- [Exercise brief]:
Show each line of the items below that contains the word "screenshot", matching case exactly.

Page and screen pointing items

--- START ---

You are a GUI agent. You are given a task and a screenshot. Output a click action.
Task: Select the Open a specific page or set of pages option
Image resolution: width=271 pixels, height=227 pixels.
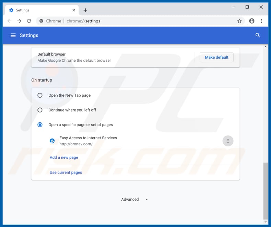40,125
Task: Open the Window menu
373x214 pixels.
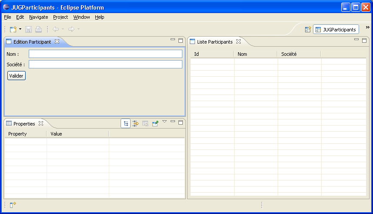Action: [x=81, y=17]
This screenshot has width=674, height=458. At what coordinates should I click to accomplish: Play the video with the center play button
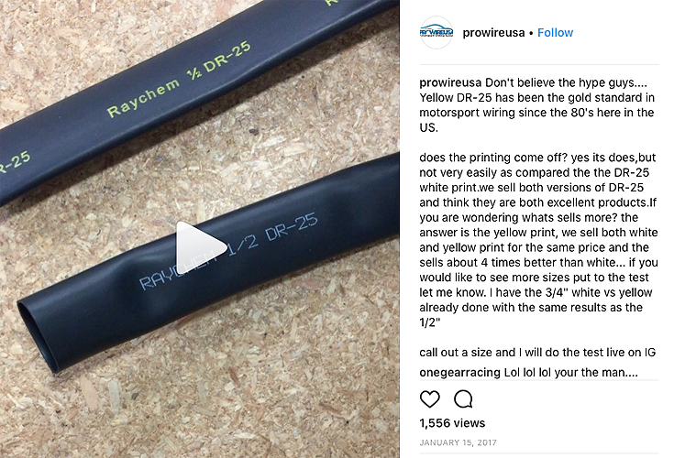click(x=201, y=247)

--- END ---

- [Complete response]:
You are a GUI agent. You are given a task and a screenshot. Output a click action.
This screenshot has width=674, height=458. At what coordinates should I click to accomplish: Play the video with the center play button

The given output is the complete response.